── Extract to read ──

Replace one of your scheduled workouts in the first 3 day block with one of the workouts scheduled for the second 3 day block.

So it would become, for example, Z2, Z2, Strenght, and then JOIN would automatically adjust the next 3 day to VO2, Threshold, Z2.

2 Likes

I think that sequence is intentional. I had something but first the hard days that planned for me but today’s vo2max session was a lot harder for me than join anticipated (still not fit after a recovery week followed
by flu) and it moved the threshold session back to what were initially easier days.

I just made the sequence in my post up arbitrarily. I have seen VO2 before threshold, threshold before VO2 and Strength anywhere at all in a 3-day block.

I’m not trying to micro-periodise for anyone, but I just don’t think 3 hard days then 3 easy days is good periodisation for me. I tend to get JOIN to follow John Wakefield of Bora’s prescriptions (he has publicly spoken about using 3d on 1d off with only one properly hard session in each 3 day block, one longer endurance workout in each block. I tend to use the third day to do on the bike heat training and lift.

That’s a fair point. The lack of ability to look/plan ahead is definitely one of the things that’s frustrated me about JOIN. It is annoying to know I have vacation coming up but the only thing to do about it wait until the Sunday before and set my availability to 0s across the board.

That said, I don’t notice the forced rest days that much since at this point I’m really not training a lot so I suppose it’s fairly uncommon for me to have a day where I want it to give me something and it won’t.

───
── Given material ──

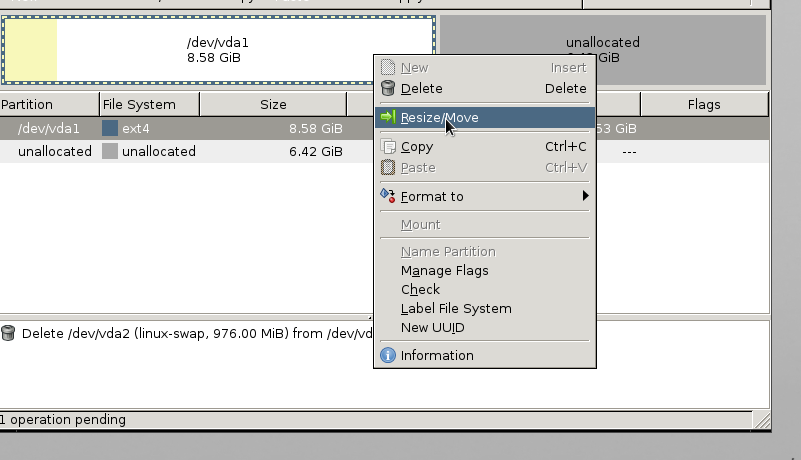This screenshot has width=801, height=460.
Task: Expand the Format to submenu arrow
Action: click(x=586, y=196)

───

> Challenges:
A: In the discussion about JOIN, what does the poster use the third day of each block for?
B: Can you write out the discussion about JOIN from "I’m not trying" to "across the board.", changing "vacation" to "a holiday"?
The data has nothing to do with what is asked here.

> Responses by task:
A: On-the-bike heat training and lifting.

B:
I’m not trying to micro-periodise for anyone, but I just don’t think 3 hard days then 3 easy days is good periodisation for me. I tend to get JOIN to follow John Wakefield of Bora’s prescriptions (he has publicly spoken about using 3d on 1d off with only one properly hard session in each 3 day block, one longer endurance workout in each block. I tend to use the third day to do on the bike heat training and lift.

That’s a fair point. The lack of ability to look/plan ahead is definitely one of the things that’s frustrated me about JOIN. It is annoying to know I have a holiday coming up but the only thing to do about it wait until the Sunday before and set my availability to 0s across the board.